In this study, we have shown for the first time that virus killing T cells can be elicited from virus naive adult and cord blood donors and that these naïve-derived virus killing T cells are safe and may prevent infection in these high risk patients, Bollard said. "This work is exciting because we may ultimately be able to use this treatment as a 'prophylactic vaccine' to improve outcomes for all high risk transplant recipients, including patients after solid organ transplantation."
In another significant finding, the team observed that the naïve T cells in cord blood and CMV-seronegative donors recognize and respond differently to CMV than memory T cells from adults. "We are now looking at why that happens," said Hanley.
"Our new Texas Children's Hospital cord blood transplant clinical trials have improved survival considerably on patients with non-malignant pediatric disorders, specially patients with immune deficiencies. The overall survival after cord blood transplantation for patients with non-malignant pediatric disorders has been excellent with minimal toxicity and side effects," said Dr. Caridad Martinez, assistant professor in the Texas Children's Cancer and Hematology Centers and the Center for Cell and Gene Therapy. "Our standard approach now is to perform a cord blood transplantation when no related donor is available in patients with non-malignant diseases, especially in patients with immune and metabolic disorders which timing of transplant is crucial".

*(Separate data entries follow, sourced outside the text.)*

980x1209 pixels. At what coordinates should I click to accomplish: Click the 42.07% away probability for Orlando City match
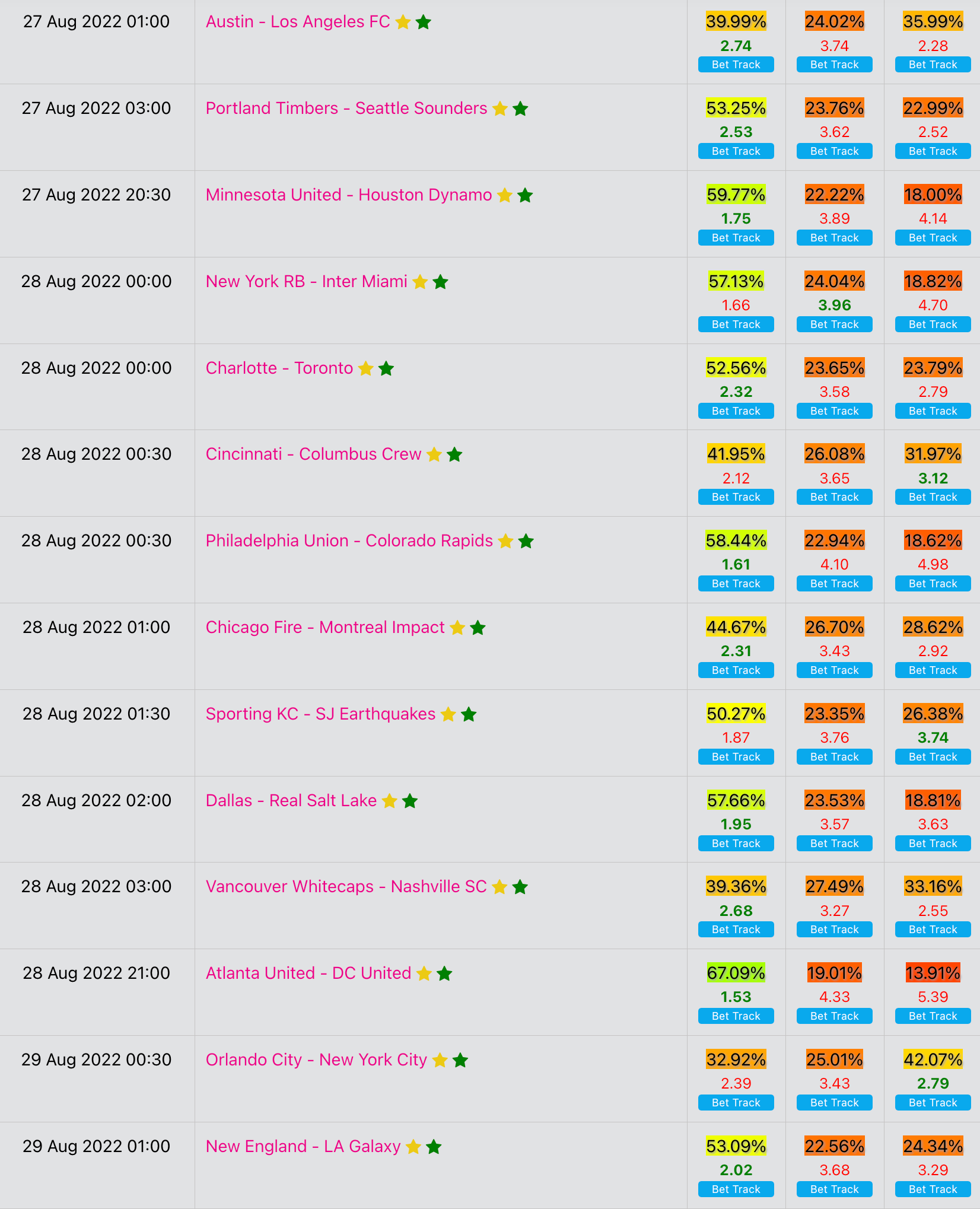[x=933, y=1060]

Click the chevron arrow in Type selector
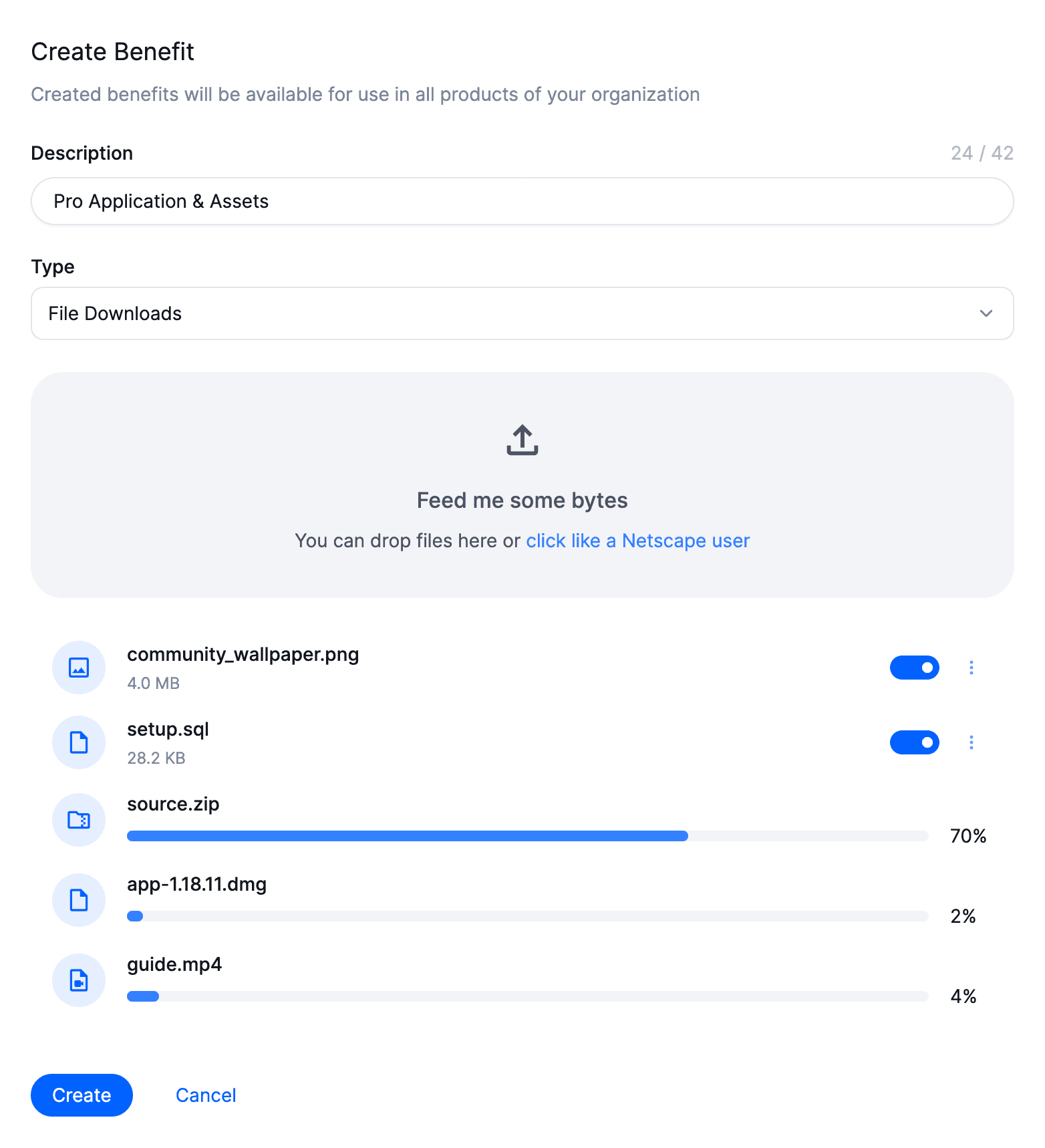point(986,313)
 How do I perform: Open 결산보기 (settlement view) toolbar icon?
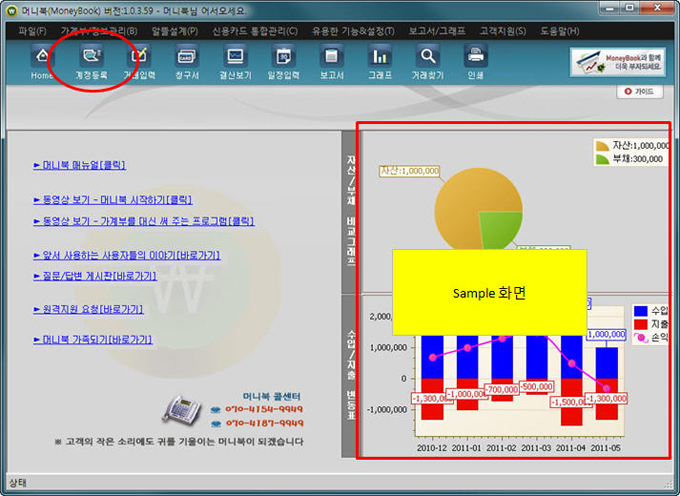[x=236, y=62]
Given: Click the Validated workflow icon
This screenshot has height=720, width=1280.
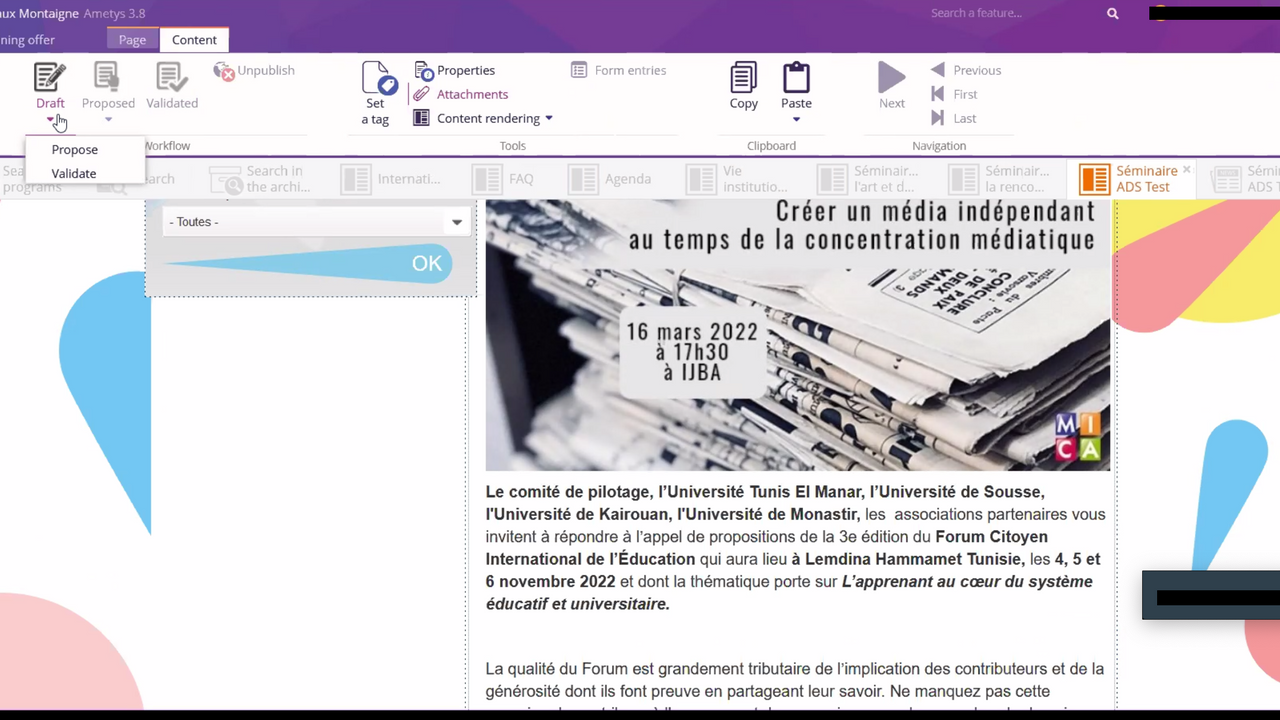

Additional collaborators include Catherine M. Bollard (Children's National Medical Center), James W. Blaney, C. Russell Cruz, Sharon Lam, Robert A. Krance, Kathryn S. Leung, Caridad A. Martinez, Hao Liu, Gail Demmler-Harrison, Cliona M. Rooney, and John R. Rodgers of the Center for Cell and Gene Therapy; Jan J. Melenhorst, Phillip Scheinberg, Daniel C. Douek and John Barrett of the National Institutes of Health; Sarah Nikiforo of the Dana Farber Cancer Institute at Harvard Medical School in Boston, Mass. and Elizabeth J. Shpall, of the University of Texas M.D. Anderson Cancer Center.
Funding for this work was supported by a postdoctoral fellowship to Hanley from the American Cancer Society), the Cancer Prevention Research Institute of Texas (RO1 RP100469) and the National Cancer Institute (CA148600e02).
The Center for Cell and Gene Therapy is a major component of the translational Cancer Cell and Gene Therapy program in the NCI-designated Dan L. Duncan Cancer Center at Baylor.